Наконец ночью через чердачное окно я проникаю к нему в дом, идет дождь. Весь мокрый, я открываю дверь спальни. Убиваю собаку, глубокий разрез по диагонали перерезает сразу и шейную артерию, и дыхательное горло. Месье Жак вскакивает с кровати. Он растерян. Кричит на меня. Хромая, пытается найти свою трость. Я спокойно говорю, что пришел убить его. И объясняю, как я это сделаю. Прошу его успокоиться, потому что он не в силах мне помешать. Месье Жак мечется по комнате. В его голосе слышны слезы. Он испуган. Я говорю, что ему почти не будет больно, что он вообще больше уже никогда не будет мучиться от боли. Но он в панике и не слушает меня. Я приближаюсь к нему со скальпелем, он отбивается и ранит себе руки. Месье Жак слишком шумит, и я понимаю, что надо действовать быстро, пока он не сорвал мой план.
Я ловок. Мне ничего не стоит зарезать человека, как бы он ни защищался. Главное – подойти достаточно близко. Месье Жак позволяет мне подойти к нему вплотную, потому что надеется удержать меня своими детскими ручками. Но он не успевает и глазом моргнуть, как оказывается без рук. Я владею ножом как художник. Месье Жак затихает.
Он больше не чувствует боли.
У меня свой modus operandi[13]. Мне нужен человеческий мозг. Потом я поджигаю спальню. Вылезая через чердачное окно, я думаю, что подвергал себя слишком большой опасности.
Пожалуй, лучше пользоваться молотком. Я обточил его головку так, чтобы она стала широкой и плоской. От легкого удара таким инструментом не произойдет сотрясения, которое может повредить сам плод. Разумеется, вскрытие лучше начинать с основания. Меньше опасность совершить ошибку.
Трупосечение – это труд. Исследование мертвой материи. Я вскрываю темя. Заглядываю в мозг. Извилины идут в разных направлениях. Они петляют, перекрещиваются, некоторые вообще как будто не имеют определенного направления. Другие образуют пирамиды, завиваются спиралями. И тем не менее похоже, что этот хаос почти одинаков у всех.
Когда я прищуриваюсь, извилины напоминают мне хребты необычных гор.

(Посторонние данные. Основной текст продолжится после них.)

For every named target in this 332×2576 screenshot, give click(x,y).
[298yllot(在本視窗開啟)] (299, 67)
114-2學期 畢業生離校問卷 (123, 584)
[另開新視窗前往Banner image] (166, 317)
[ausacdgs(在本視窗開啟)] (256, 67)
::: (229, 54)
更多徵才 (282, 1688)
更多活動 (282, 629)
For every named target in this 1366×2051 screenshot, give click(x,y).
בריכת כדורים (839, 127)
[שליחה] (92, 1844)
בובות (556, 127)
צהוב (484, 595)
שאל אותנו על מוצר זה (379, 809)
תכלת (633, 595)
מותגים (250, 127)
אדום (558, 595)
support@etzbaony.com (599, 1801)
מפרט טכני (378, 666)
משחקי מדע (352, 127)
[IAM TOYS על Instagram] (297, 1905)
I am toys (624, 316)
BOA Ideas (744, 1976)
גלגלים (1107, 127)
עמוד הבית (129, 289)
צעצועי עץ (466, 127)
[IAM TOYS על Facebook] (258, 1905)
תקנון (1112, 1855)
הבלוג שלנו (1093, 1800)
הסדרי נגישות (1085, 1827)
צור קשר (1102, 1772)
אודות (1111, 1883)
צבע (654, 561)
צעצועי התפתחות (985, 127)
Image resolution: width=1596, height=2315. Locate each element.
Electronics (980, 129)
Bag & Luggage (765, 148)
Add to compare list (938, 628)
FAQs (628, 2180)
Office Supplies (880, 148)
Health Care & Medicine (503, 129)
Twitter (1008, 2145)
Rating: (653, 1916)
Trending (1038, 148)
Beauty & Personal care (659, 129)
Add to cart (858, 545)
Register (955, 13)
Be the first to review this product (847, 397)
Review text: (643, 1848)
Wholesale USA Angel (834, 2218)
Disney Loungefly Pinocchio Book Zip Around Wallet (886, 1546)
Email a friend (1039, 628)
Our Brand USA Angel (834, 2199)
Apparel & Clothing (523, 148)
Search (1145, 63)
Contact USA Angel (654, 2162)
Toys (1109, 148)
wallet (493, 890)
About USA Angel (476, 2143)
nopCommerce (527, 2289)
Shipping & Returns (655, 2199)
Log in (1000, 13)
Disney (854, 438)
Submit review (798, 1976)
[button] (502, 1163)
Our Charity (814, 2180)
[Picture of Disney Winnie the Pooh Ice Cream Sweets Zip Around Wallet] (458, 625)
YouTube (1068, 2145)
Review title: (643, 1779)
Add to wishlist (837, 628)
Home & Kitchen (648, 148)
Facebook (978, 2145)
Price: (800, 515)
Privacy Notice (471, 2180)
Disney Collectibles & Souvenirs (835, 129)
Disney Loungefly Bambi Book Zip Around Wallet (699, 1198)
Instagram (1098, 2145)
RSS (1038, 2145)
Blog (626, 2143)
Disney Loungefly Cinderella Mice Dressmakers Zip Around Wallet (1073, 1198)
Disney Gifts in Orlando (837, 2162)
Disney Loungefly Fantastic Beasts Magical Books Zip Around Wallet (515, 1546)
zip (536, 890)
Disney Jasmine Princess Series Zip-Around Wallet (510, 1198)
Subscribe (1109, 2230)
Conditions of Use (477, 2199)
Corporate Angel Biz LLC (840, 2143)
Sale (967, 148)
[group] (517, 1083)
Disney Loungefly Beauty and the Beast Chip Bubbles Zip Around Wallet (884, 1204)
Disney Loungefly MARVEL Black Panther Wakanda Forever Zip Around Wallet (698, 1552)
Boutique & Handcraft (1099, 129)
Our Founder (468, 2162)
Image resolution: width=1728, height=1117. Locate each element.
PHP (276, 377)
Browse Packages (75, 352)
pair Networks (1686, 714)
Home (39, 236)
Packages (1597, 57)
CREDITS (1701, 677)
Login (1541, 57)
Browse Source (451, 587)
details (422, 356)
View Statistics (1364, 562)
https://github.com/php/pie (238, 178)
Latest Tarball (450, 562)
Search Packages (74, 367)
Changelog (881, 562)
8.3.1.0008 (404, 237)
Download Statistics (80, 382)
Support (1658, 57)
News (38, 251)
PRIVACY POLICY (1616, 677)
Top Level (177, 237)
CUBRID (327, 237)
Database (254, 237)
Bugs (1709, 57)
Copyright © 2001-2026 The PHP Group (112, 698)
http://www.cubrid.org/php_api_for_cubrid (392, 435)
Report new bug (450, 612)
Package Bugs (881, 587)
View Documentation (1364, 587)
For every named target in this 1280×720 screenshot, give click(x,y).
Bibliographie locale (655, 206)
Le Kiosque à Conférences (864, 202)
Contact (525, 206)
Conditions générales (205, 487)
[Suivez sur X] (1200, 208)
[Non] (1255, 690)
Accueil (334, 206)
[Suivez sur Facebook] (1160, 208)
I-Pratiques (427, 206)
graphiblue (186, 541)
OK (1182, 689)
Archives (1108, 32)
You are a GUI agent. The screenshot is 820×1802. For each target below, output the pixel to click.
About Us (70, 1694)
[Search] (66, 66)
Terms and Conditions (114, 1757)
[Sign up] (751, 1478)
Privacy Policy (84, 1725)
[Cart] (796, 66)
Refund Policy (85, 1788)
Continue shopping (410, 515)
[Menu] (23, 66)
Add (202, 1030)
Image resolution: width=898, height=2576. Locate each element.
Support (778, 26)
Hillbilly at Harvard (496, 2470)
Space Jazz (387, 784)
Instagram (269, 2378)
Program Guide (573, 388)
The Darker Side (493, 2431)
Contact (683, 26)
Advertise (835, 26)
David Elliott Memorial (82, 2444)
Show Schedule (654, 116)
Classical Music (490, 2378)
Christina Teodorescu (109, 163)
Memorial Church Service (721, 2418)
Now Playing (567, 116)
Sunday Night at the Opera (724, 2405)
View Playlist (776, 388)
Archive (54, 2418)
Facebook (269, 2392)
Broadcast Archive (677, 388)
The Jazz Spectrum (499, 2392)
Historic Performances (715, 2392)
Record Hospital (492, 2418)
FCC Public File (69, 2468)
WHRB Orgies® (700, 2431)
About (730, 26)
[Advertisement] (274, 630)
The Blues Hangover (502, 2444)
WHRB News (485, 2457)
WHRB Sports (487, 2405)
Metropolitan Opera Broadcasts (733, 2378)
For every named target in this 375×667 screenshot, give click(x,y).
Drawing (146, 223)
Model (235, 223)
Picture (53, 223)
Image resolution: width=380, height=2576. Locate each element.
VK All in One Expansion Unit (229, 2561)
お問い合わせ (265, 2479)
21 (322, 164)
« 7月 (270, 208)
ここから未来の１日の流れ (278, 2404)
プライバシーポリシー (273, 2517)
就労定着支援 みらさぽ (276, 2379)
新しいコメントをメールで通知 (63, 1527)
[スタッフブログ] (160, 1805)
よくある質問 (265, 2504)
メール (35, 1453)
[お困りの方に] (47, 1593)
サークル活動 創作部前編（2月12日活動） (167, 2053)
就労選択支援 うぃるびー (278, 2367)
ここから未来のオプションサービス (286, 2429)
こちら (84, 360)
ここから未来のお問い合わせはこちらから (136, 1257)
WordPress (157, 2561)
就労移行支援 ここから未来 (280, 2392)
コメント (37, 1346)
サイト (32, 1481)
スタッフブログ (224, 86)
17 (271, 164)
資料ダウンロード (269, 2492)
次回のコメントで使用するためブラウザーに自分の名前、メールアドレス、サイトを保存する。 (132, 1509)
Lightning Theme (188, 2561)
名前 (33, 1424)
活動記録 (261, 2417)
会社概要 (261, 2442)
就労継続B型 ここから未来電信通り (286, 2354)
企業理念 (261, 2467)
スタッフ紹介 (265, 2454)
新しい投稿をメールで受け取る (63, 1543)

Я нашел центры памяти и способности к языку. Центры гордости, способности к подражанию и решительности. Нашел центры религиозных чувств. Но многого еще не хватает. Мне хочется составить полный каталог всех отделов человеческого мозга. Хочется стать великим анатомом.
Центра боли я не обнаружил.
И тогда мне становится ясно, что я найду его только после того, как составлю атлас и каталог всего мозга.
Лишь через три месяца я убил третьего человека из моего списка. Дени-Филипп Моет. Историк естествознания и энциклопедист. Очень образованный человек.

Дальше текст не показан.